* [TEXTO DE ORIGEM]
Mas pelo menos por enquanto, a decisão de Dilma Rousseff é manter o ritmo normal de trabalho. Ela passou o domingo descansando em Brasília e tem viagem marcada hoje de manhã para Manaus, integrando a comitiva do presidente Lula. A agenda prevê sete compromissos, incluindo uma visita às obras da ponte sobre o Rio Negro. Amanhã, Lula vai para o Acre, mas Dilma permanece na capital do Amazonas, onde fará uma exposição sobre o PAC.

"Do ponto de vista da minha atividade, eu vou mantê-la no mesmo ritmo, até porque não há incompatibilidade entre uma coisa e outra. O tratamento não implica que eu tenha de me retrair", disse a ministra em entrevista concedida no sábado, ao lado dos seus médicos no Hospital Sírio-Libanês, em São Paulo. "O que está em pauta é enfrentar esse desafio e sair mais forte do lado de lá", afirmou.

O PT, no entanto, tem uma opinião diferente sobre algumas coisas. De acordo com líderes partidários, a ministra terá que repassar algumas de suas funções na Casa Civil. O partido, de um modo geral, confia no prognóstico dos médicos e acha que ela vai superar o câncer, mas avalia também que a doença, neste momento, é mais um complicador e será necessária a reformulação do plano de voo formulado pelo Diretório Nacional.

O PT não tem um Plano B à sucessão, muito embora nas últimas semanas tenha aumentado o desconforto dentro do partido com o fato de a candidatura da ministra não crescer na velocidade imaginada. Que se trata de uma candidatura viável, ninguém tem dúvidas, segundo próceres petistas. Mas começam a surgir incógnitas. A primeira delas - até o descobrimento da doença - era a crise financeira, que começa a corroer a popularidade de Lula.

[Itens armazenados do conjunto de dados]

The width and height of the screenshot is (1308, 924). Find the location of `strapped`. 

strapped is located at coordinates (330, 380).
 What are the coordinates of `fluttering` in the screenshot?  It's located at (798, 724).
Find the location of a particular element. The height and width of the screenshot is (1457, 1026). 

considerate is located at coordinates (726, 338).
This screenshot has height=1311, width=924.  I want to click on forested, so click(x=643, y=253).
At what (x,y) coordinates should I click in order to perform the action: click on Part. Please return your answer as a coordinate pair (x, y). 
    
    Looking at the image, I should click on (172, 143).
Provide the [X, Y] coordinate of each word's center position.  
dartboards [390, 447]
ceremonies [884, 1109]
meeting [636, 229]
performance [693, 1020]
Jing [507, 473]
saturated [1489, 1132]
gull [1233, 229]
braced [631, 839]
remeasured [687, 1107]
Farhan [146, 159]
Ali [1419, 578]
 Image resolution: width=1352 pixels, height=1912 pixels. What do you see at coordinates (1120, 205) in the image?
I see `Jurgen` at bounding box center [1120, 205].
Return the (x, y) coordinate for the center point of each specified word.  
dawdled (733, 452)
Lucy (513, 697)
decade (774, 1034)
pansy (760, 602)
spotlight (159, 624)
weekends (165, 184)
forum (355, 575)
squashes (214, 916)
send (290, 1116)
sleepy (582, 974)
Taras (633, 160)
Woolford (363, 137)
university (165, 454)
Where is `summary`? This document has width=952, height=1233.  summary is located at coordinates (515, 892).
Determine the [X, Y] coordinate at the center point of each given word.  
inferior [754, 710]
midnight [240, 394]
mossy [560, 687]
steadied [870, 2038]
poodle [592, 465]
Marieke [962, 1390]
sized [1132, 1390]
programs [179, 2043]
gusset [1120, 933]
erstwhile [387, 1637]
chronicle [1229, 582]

* [INSTRUÇÃO] Prossiga a notícia sobre o tratamento de Dilma Rousseff e a sucessão no PT a partir da última frase. As linhas não entram nesta tarefa.

* [RESPOSTA]
A pergunta, então, era até quando o discurso oficial do governo e de Lula serviria para atenuar perante a população os efeitos da crise. O discurso da marolinha durou duas semanas. E quanto vai durar o discurso ´dos emergentes o Brasil é o que vai sofrer menos e o primeiro a sair da crise´? Um discurso bem feito ajudaria a catapultar a candidatura de Dilma, mas se levasse a falhas de percepção na opinião pública certamente dificultaria o desempenho da ministra nas pesquisas de opinião pública.

Na percepção do PT, o governo também já começava a ceder à gritaria, caso dos prefeitos que se sentiram prejudicados com a redução das transferências, o que levou o Planalto a desembolsar R$ 1 bilhão para controlar a insatisfação, apesar das reticências do Ministério da Fazenda. E aumentaram as reclamações sobre o PAC, o carro-chefe da campanha. Se o PAC não anda, chama-se Dilma para fazê-lo andar. Mas se ela fica 24 horas à disposição do programa, não tem tempo para a campanha.

Esse era o quadro das discussões no PT até a quarta-feira, quando as primeiras notícias sobre a doença da ministra varreram o partido com a força de um tufão.

Hoje, 48 horas depois do anúncio do câncer da ministra, Dilma é ainda a candidata do governo e do PT, que se encontram sem alternativas. O PT não quer Ciro Gomes, cuja situação se complicou um pouco mais na semana passada, depois de manifestações intempestivas do deputado sobre a crise ética da Câmara. O PMDB já avisara antes ao PT que no caso de a candidatura de Dilma não decolar o partido, que está aliado a Lula, queria apresentar nome para a cabeça-de-chapa.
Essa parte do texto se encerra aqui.